Finishing his day in Plymouth, Rev. Dexter returns to Samoset House to take the return cars for the city, finding his expenses for the outing to have been two fares of $1.15 each, $1.00 for dinner, and twenty cents for Pilgrim Hall, a total of $3.50 for one of the “most satisfactory day’s works in sight-seeing you ever did.” Of course, he added, “you will do better to stay longer,” partaking of sea sport, Burial Hill at sunset, Clark’s Island, and Billington Sea.
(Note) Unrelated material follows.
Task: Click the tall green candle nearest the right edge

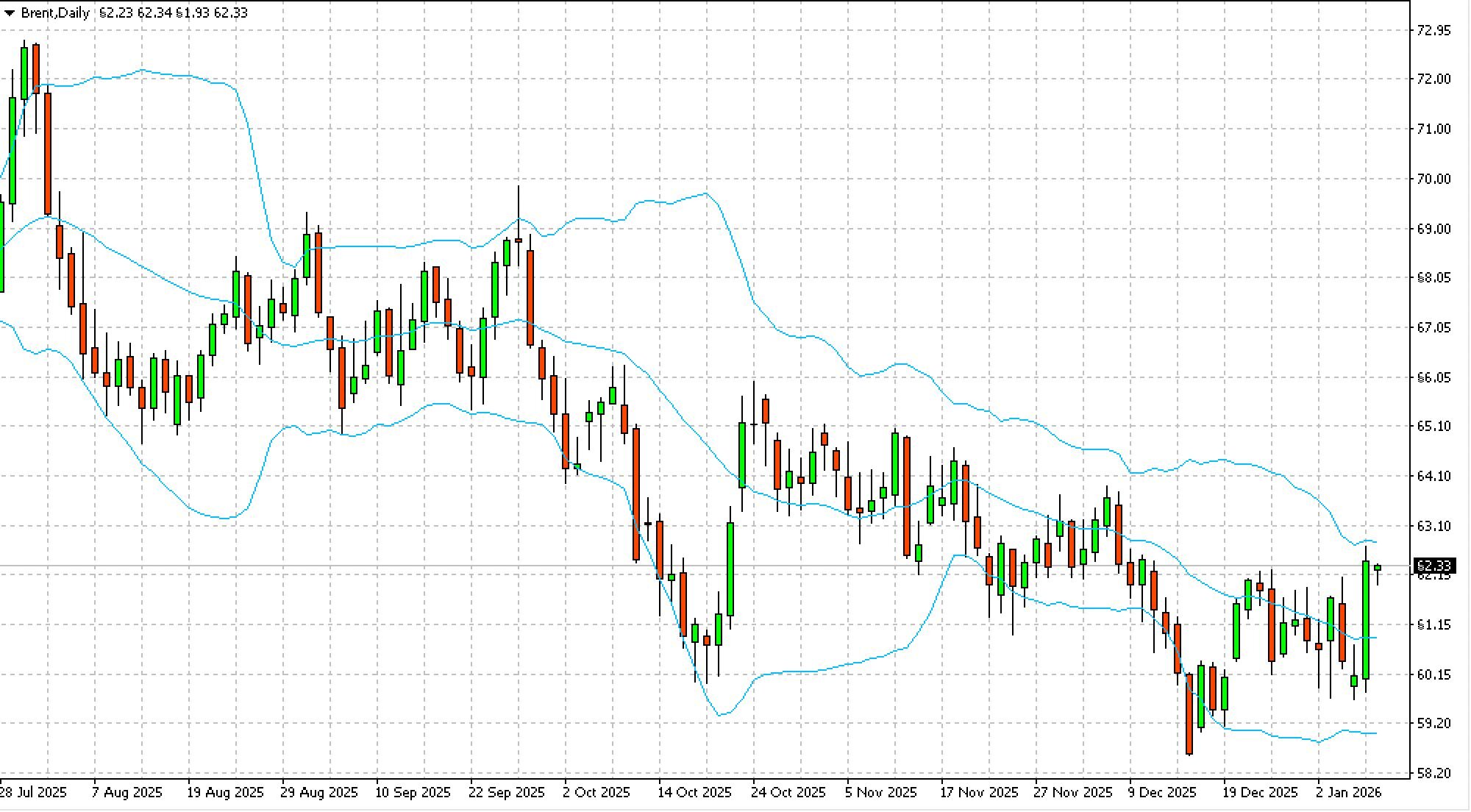Action: pos(1366,619)
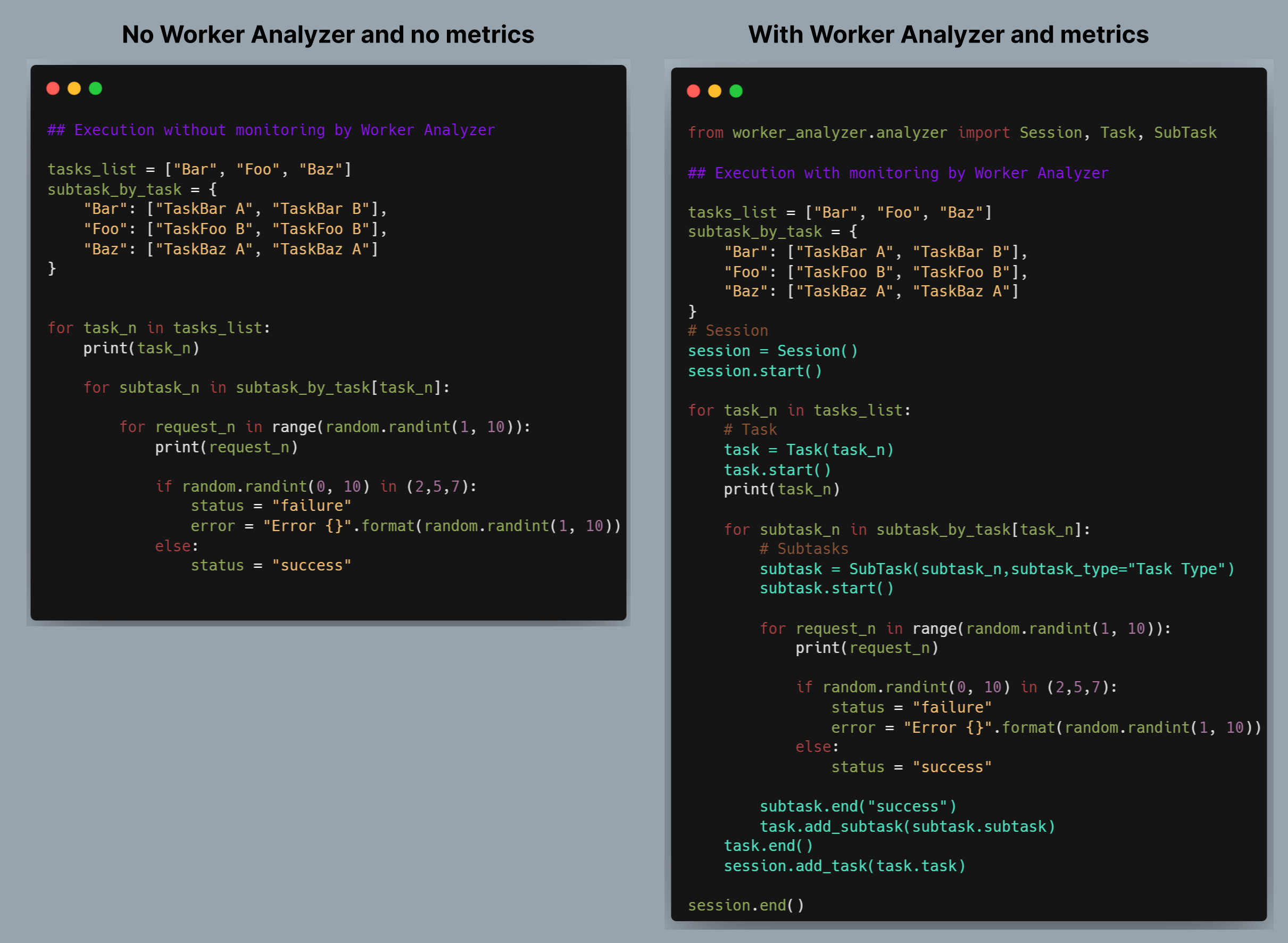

Perhaps this summer, visitors to Plymouth will take him up on that advice.
Notes
[1] See a copy of an 1893 edition of the guide at openlibrary.org Internet archive. A facsimile of the 1879 guide is in print.
[2] thetrustees.org
[3] Passenger service on the Old Colony line was discontinued in 1959; some branches were restored beginning in the late 1990s, though the terminus at Plymouth was changed to a site outside of town. Plymouth Station closed in 2021, but is expected to reopen in July 2022.
[4] Barnstable-born Dr. Thacher is the author of History of the town of Plymouth, from its first settlement in 1620, to the present time (1835), a copy of which can be found at archive.org. A prominent surgeon in Plymouth, he is buried on Burial Hill.
[5] The Sparrow Hawk has recently been in the news as archeological analysis appears to have positively confirmed that the timbers are the legendary Pilgrim-era vessel.
[6] The power of Faith, 15 December 2021.